Ратибор. Окталогия (СИ) - Фомичев Александр Игоревич
Шрифт:
Интервал:
Закладка:
– Чернь? – могучий исполин слегка повернул голову к аскеру. – Ты сам‑то, пухлыш несчастный, чьих будешь? Из бояр, что ль, аль ещё каких господ?
– Да нет, что ты, что ты!.. – суматошно замахал короткими ручонками тут же смутившийся тучный писарь, уронив при этом свой одноручный колун в песок. – Ента я обобщил… Не мной придумано! Принято так называть зрителей в Кузгаре!.. Это я, так сказать, образно…
– Да заткнись ты уже! – бросил ему раздражённо Зекир, встревоженно всматриваясь в противоположный конец ристалища. Там из южных врат подземелья уже появились трое их оппонентов: довольно высокие, крепкие черногривые воины с широченными бородами‑лопатами аж ниже пупа. Неспешно оглядевшись, они уверенно направились к центру овальной поляны. Публика приветствовала выход бородачей аплодисментами. Впрочем, не особо бурными.
– Напротив иберийцы, ежели что! Родные братья: Дорх, Конивер и Вульдар, – продолжил вещать долговязый счетовод, судя по специфичным знаниям, явно регулярно хаживавший в бытность свою свободным человеком на трибуны Кузгара. – Насколько слышал, сами сюды припелёхали. Опытные бойцы; как понимаете, не за плошку с гороховой похлёбкой на арене кочанами рискующие… Месяцев пять как уже тутова. С десяток схваток за ними осталось. Действуют слаженно! А ещё, как лопочут недоброжелатели, в свободное время подрабатывают иберийцы охотниками за беглыми рабами…

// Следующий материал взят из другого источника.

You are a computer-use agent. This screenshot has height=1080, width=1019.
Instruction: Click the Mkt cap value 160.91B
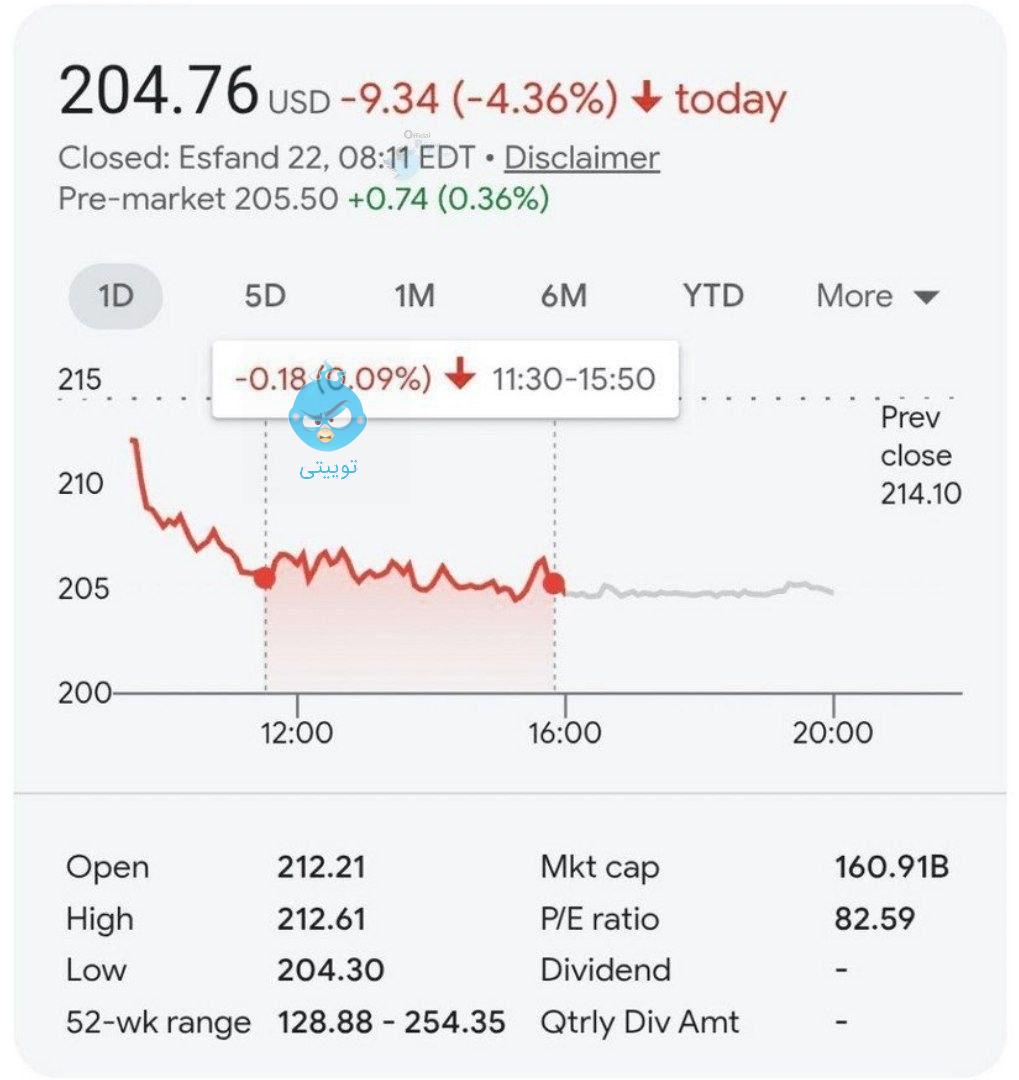tap(891, 867)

– Да ты что! Ну, ента они зря, – Ратибор грозно оскалился. – Отохотились, маракуши!..
– Мы можем тебе чем‑нибудь подсобить, о всесокрушающий рубака?.. – несмело поинтересовался смущённый Гюльбар. – Ну, конечно, окромя моральной поддержки? Понимаешь, я в жизни ничего тяжелее пера да ночного горшка никогда в руках не вертел!.. Счетовод из таких же…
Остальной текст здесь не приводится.